* _EXERCISE BRIEF_
Among the entries below, take the line with "800x388 pixels. Task: Open" and the line with "the green Deposit", and output them and every line between them exactly, with nothing else.
*** Opening of EXTRACTED MATERIAL ***
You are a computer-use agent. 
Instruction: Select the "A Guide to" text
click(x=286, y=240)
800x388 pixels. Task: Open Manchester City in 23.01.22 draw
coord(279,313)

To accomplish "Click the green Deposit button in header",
*** Close of EXTRACTED MATERIAL ***
*** Opening of EXTRACTED MATERIAL ***
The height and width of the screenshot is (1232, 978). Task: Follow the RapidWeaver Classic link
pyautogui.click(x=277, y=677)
*** Close of EXTRACTED MATERIAL ***
*** Opening of EXTRACTED MATERIAL ***
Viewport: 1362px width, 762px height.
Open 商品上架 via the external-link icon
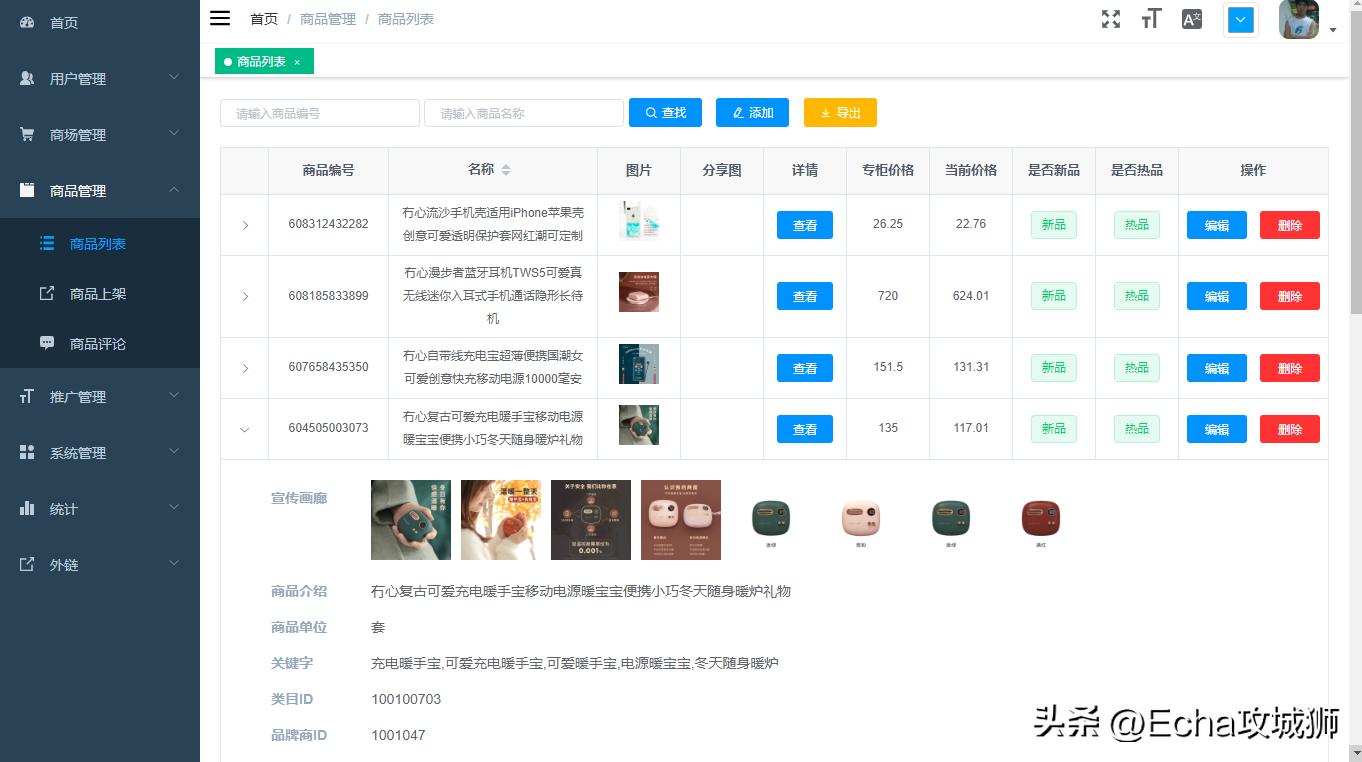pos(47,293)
*** Close of EXTRACTED MATERIAL ***
* _TASK SOLUTION_
800x388 pixels. Task: Open Manchester City in 23.01.22 draw
coord(279,313)

To accomplish "Click the green Deposit button in header",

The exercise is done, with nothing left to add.